--- BEGIN Text excerpt ---

How does it work?

These type of mounts work with the simplicity of a universal joint. Hence the name of this type of mount. With these mounts you can move a telescope in a true equatorial way. To track a celestial body, the physical parts of this mount move in the same way as a universal joint would be required to do. The funny part: In order to this, the universal joint itself doesn't need to be physically there. We need to drive and control three axes in order to retrieve rotation of the telescope around a fourth axis: the polar axis. The only difference with an ordinary universal joint is that we use its properties inverted, on two occasions.

Take a universal joint in mind, or just grab the universal joint that came with your socket wrench set. The two axes are connected by a double pivoted anchor in the centre between the shafts. There is 90° of shift between the pivots. In the designs of our proposed mount you find the anchor in the form of the cradle on the outside of the shafts. And the shafts themselves.. One is obvious, it is the azimuthal axis. The other one is also there, it's the polar axis that belongs to your observatory position. For the principle of operation of your alt-alt-az mount it doesn't matter if there is a physical polar axis or not. For the proper equatorial rotation we just need to rotate all parts in the way that a universal joint needs to rotate to track the sky. Now things are getting less trivial.

Universal joints have the peculiarity that there are differences in angle velocity between the driven shaft and the loaded shaft. That is not different in our appliance. Jean-Victor Poncelet gave us the math that describes this well in 1854. (Besides, the IAU has named a moon crater and an asteroid after him.) The relation between angular velocities of the azimuthal - and polar axis can be depicted as the graph of a point on a rotating ellipse, just like the sine is the graph of a point on a rotating circle. The ellipse has the same shape that the surface of a fluid forms in a cylinder when you tilt this cylinder parallel with polar axis for your latitude.

We drive the azimuthal plane with the inverted speed in order to retrieve a uniform rotating polar axis as the outgoing axis. And we also drive both the axes on the cradle in the proper way. Now we retrieve an equatorial rotation of the OTA, regardless if there is a physical polar axis or not.

So we need to drive these three axes all actively because there is no physical universal joint in the mount. I just left it out in these designs because it can be a source of mechanical trouble like friction, elasticity and vibrations, especially on lower latitudes. So the universal joint still exists, only virtually, in the realm of software and motor control.

--- END Text excerpt ---
--- BEGIN Items ---

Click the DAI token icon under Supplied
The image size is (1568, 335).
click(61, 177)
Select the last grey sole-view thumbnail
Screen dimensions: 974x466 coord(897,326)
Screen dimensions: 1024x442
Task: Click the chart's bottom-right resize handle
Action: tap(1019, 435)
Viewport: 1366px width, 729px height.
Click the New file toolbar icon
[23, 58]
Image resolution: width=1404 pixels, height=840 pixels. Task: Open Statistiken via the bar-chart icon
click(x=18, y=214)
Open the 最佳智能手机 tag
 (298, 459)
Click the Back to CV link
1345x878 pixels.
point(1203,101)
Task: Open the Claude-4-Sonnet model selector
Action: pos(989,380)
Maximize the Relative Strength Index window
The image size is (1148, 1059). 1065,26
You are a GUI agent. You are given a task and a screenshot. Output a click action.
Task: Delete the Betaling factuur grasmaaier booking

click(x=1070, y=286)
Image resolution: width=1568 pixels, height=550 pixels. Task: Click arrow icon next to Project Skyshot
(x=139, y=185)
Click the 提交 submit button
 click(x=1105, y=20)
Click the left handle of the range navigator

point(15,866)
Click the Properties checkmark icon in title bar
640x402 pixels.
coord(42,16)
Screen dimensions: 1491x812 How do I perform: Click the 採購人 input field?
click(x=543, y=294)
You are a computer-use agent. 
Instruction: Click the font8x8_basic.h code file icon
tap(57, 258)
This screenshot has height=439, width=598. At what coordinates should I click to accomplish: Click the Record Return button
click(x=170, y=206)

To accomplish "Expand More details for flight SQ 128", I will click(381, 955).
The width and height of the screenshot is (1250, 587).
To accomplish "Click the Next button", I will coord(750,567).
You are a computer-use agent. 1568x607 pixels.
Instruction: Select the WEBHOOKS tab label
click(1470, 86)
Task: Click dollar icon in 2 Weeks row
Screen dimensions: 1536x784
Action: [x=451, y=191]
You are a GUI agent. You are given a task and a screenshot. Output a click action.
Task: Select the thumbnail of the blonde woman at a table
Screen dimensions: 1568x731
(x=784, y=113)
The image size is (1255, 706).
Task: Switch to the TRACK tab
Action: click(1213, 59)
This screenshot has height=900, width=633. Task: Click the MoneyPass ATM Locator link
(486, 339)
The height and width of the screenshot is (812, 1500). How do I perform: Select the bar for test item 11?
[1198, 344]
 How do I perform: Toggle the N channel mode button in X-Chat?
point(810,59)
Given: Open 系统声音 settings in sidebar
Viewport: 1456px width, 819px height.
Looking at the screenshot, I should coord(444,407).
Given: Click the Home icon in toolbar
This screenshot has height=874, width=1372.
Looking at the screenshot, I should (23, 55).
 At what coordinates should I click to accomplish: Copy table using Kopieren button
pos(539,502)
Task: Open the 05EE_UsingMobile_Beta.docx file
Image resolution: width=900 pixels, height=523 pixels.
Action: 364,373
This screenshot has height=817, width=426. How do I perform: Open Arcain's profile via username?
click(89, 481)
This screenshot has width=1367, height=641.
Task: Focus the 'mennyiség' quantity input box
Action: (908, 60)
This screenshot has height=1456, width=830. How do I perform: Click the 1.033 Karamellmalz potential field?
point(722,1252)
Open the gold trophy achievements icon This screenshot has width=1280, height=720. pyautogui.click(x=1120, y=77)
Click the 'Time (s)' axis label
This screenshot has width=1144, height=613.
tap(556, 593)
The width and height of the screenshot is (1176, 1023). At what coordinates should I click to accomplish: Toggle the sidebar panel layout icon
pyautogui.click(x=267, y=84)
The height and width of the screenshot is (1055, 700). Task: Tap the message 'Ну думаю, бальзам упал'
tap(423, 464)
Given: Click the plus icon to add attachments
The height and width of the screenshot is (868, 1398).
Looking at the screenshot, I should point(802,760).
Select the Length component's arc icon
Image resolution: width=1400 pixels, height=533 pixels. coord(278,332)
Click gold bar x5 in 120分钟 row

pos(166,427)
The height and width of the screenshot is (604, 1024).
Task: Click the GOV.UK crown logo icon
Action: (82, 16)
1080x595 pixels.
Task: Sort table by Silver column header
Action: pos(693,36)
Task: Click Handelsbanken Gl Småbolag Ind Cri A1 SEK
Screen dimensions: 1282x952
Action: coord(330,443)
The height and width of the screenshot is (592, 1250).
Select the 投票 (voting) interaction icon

--- END Items ---

:: Requirements ::
1. Could you copy out, word for word, the part of the explanation of the telescope mount starting with "We drive the" and going on through "and motor control."?
2. How would you sum up the explanation of the telescope mount in two sentences?

:: Exercise responses ::
1.
We drive the azimuthal plane with the inverted speed in order to retrieve a uniform rotating polar axis as the outgoing axis. And we also drive both the axes on the cradle in the proper way. Now we retrieve an equatorial rotation of the OTA, regardless if there is a physical polar axis or not.

So we need to drive these three axes all actively because there is no physical universal joint in the mount. I just left it out in these designs because it can be a source of mechanical trouble like friction, elasticity and vibrations, especially on lower latitudes. So the universal joint still exists, only virtually, in the realm of software and motor control.

2. The mount moves a telescope in a true equatorial way by rotating its parts the way a universal joint would need to rotate to track the sky, even though the joint itself isn't physically there. Because a universal joint's shafts differ in angular velocity, the azimuthal plane is driven at the inverted speed and the cradle axes are driven properly, so all three axes are controlled actively and the joint exists only virtually in software and motor control.